地層処分事業について

  • Q.地層処分とはどのような方法?

  • A.

    地層処分とは、地下深部の地層が本来持っている「物質を閉じ込める力」を利用し、地下深部の地層に高レベル放射性廃棄物を埋設し、人間の生活環境に影響を及ぼさないように長期にわたって安全・確実に隔離する方法です。
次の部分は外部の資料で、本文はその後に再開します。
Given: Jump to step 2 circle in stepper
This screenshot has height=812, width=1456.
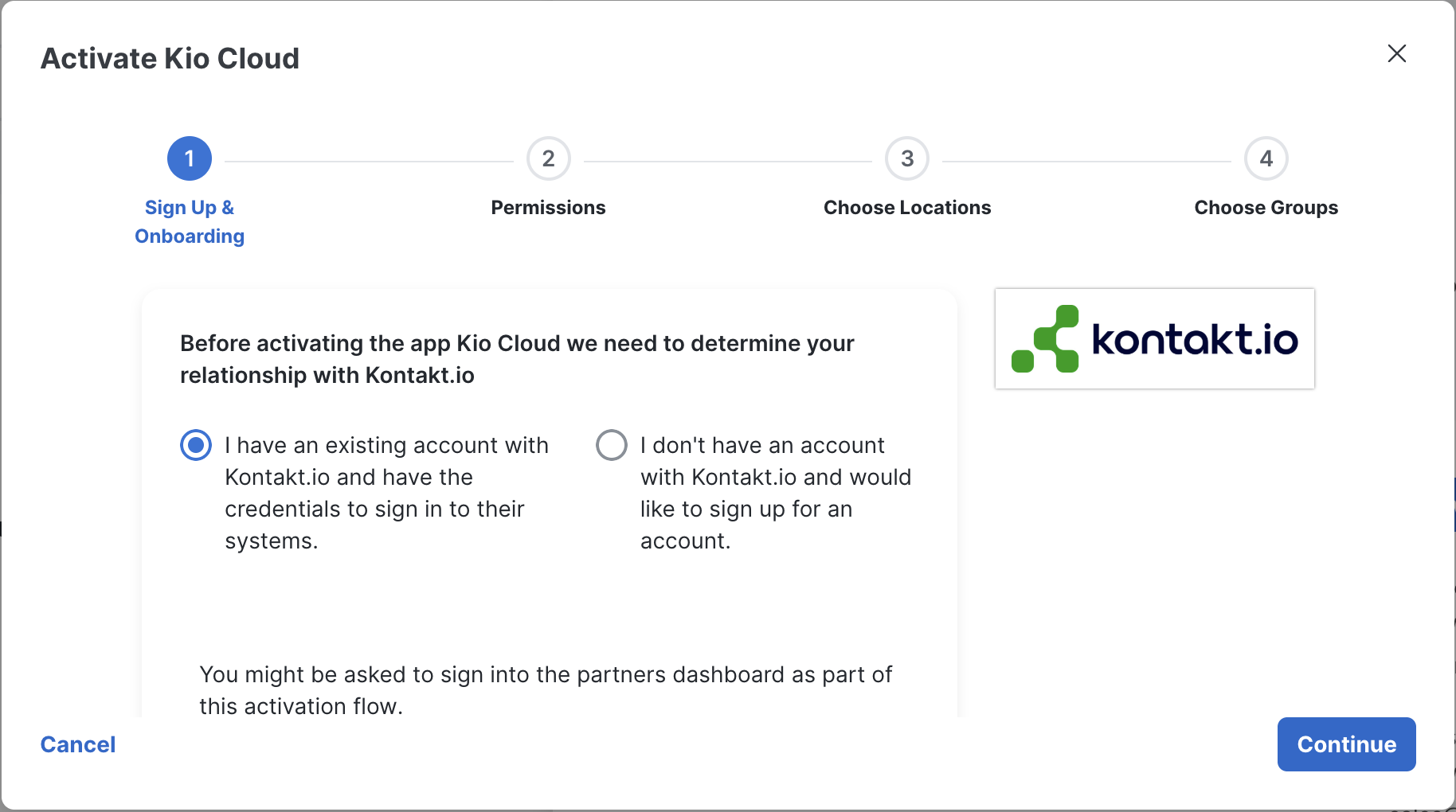Looking at the screenshot, I should [x=548, y=158].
    地下深部は、地上に比べて、地震、津波、台風等の自然現象による影響がほとんどなく、戦争、テロ等の人間の行為による影響も受けにくいという特長があります。
    また、地下にある物質は主に地下水によって運ばれますが、地下深部では地下水の動きが極めて遅いため、物質の移動が非常に遅いという特長もあります。
    もう一つには、地下深部では酸素が極めて少ないため、錆びなどの化学反応が抑えられ、物質を変質させにくいという特長があります。これらの特長により、地下深部は地上に比べ、物質を長期にわたり安定して閉じ込めるのに適した場所といえます。
    地層処分とは、このような「物質を閉じ込める力」を持っている地下深部の地層に、閉じ込め性をさらに確かなものとするため、以下の工学的対策を施し、高レベル放射性廃棄物を埋設し人間の生活環境から隔離する方法です。
    ■ 工学的対策
    1.
    再処理した後に残る放射能レベルの高い廃液をガラス固化し、放射性物質をガラスの中に閉じ込めます。ガラスは水に溶けにくく、化学的に安定しているという特長を持っています。 また放射性物質はガラスと一体化しているので、ガラスが割れても放射性物質だけが流れ出すことはありません。
    2.
    放射性物質を閉じ込めているガラス固化体をさらに オ-バ-パックという鉄製の円筒型容器に密封し、ガラス固化体と地下水が少なくとも1,000年間は接触しないようにします。
    3.
    さらにオ-バ-パックの周りを水をとおしにくい粘土(緩衝材)で取り囲み、オ-バ-パックが腐食しガラス固化体から放射性物質が地下水に溶け出ても、緩衝材が吸着し、その場所から放射性物質を移動しにくくします。なお、工学的対策を「人工バリア」、地下深部が持つ物質を閉じ込める力を「天然バリア」と呼び、これらを組み合わせた物質の閉じ込め機能を「多重バリア」と呼んでいます。
    ■ 地下深く処分
    地下深く処分
  • Q.地層処分は本当に技術的に可能なの?

  • A.

    地層処分の事業化を進めるうえでの技術的問題点を克服しうる技術基盤は整備されています。原子力発電環境整備機構では、処分事業の安全な実施、経済性及び効率性の向上等を目的とする技術開発を進めていきます。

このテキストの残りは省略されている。